Historical records indicate that the Shang Baijiao ritual began in the Qing Dynasty, when villagers from Syuejia would frequently return to worship at the ancestral temple, Baijiao Tzu Chi Temple, in Quanzhou, Fujian. As Baosheng Emperor's birthday falls on the 15th day of the third lunar month, they would set sail a few days early, on the 11th day of the third lunar month, to ensure arrival in time for the celebration.

After the Taiwan under Japanese rule period, due to restrictions on cross-strait exchanges and inconvenient checkpoints, the ritual was gradually shifted to the location of the original landing site for a distant ceremony honoring the ancestors across the sea. The Shang Baijiao ceremony was not initially held annually; it was only in the latter half of the 20th century that it became an annual event.

=== Development ===
The Shang Baijiao ceremony was originally a township-level festival in the Syuejia area, primarily involving temples affiliated with Syuejia Tzu Chi Temple, including associated temples, branch temples and the temples of the "Syuejia Thirteen Villages."

Around 1977, a trend of tracing cultural roots emerged in Taiwan. The Shang Baijiao ceremony has been supported by the government and gradually elevated the scale and significance of the festival.

Starting in 1980, the ceremony was elevated to a county-level festival, and the mayor of Tainan County serves as the festival director.

In 1981, coincidentally with the 70th anniversary of the founding of the Republic of China, the ceremony was hosted by Lin Yang-kang, the then Chairman of the Taiwan Provincial Government, and it included competitions of traditional performances and cultural exhibitions.

In 1984, Wu Sanlian, a Tainan business gang leader and former Taipei mayor who was born in Syuejia, served as the chairman of the committee.

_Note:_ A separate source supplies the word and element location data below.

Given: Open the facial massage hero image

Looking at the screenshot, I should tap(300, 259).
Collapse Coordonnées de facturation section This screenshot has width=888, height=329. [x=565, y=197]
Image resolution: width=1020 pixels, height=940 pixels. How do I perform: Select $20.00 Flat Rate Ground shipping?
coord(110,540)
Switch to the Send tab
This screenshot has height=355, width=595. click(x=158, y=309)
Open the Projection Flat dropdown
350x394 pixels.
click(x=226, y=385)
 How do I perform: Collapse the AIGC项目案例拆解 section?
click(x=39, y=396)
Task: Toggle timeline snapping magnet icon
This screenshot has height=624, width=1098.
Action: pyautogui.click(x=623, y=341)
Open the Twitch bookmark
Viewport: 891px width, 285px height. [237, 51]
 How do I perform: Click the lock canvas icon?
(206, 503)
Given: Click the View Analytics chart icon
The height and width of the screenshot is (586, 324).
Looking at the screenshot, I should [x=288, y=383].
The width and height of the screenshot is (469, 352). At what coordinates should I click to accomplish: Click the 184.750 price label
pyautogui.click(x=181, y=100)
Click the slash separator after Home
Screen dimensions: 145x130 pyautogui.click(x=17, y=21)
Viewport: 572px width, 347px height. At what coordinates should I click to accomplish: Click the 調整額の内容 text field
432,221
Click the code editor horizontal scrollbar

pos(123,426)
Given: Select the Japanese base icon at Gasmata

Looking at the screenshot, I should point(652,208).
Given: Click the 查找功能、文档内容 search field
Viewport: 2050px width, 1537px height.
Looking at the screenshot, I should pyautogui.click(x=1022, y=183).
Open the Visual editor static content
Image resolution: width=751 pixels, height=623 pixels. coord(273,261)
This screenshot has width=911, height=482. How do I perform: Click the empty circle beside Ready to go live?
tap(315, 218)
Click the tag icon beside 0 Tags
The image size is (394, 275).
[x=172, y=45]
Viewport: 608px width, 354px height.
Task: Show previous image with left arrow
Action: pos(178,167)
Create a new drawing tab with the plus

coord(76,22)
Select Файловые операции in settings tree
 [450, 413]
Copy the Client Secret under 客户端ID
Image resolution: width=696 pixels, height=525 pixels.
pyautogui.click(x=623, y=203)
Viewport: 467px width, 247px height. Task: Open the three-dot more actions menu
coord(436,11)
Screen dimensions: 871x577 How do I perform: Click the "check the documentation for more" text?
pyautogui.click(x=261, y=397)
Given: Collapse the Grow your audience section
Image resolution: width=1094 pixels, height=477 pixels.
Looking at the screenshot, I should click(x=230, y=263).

Since 1989, the Minister of the Interior has been appointed as the chairman of the committee. However, in the past years, the actual officiant was still the county magistrate of Tainan County. Currently, due to the merger and upgrade of the county and city, the mayor of Tainan is now the officiant. If the county or city chief cannot attend, the deputy chief will preside over the ceremony. In recent years, former Minister of Education Wu Qingji has served as the chairman.

=== Syuejia Incense ===
In addition to the annual Shang Baijiao ancestral worship ceremony and procession, the Shang Baijiao incense offering route mainly passes through Syuejia and Zhongzhou, leaving out other districts from the procession route.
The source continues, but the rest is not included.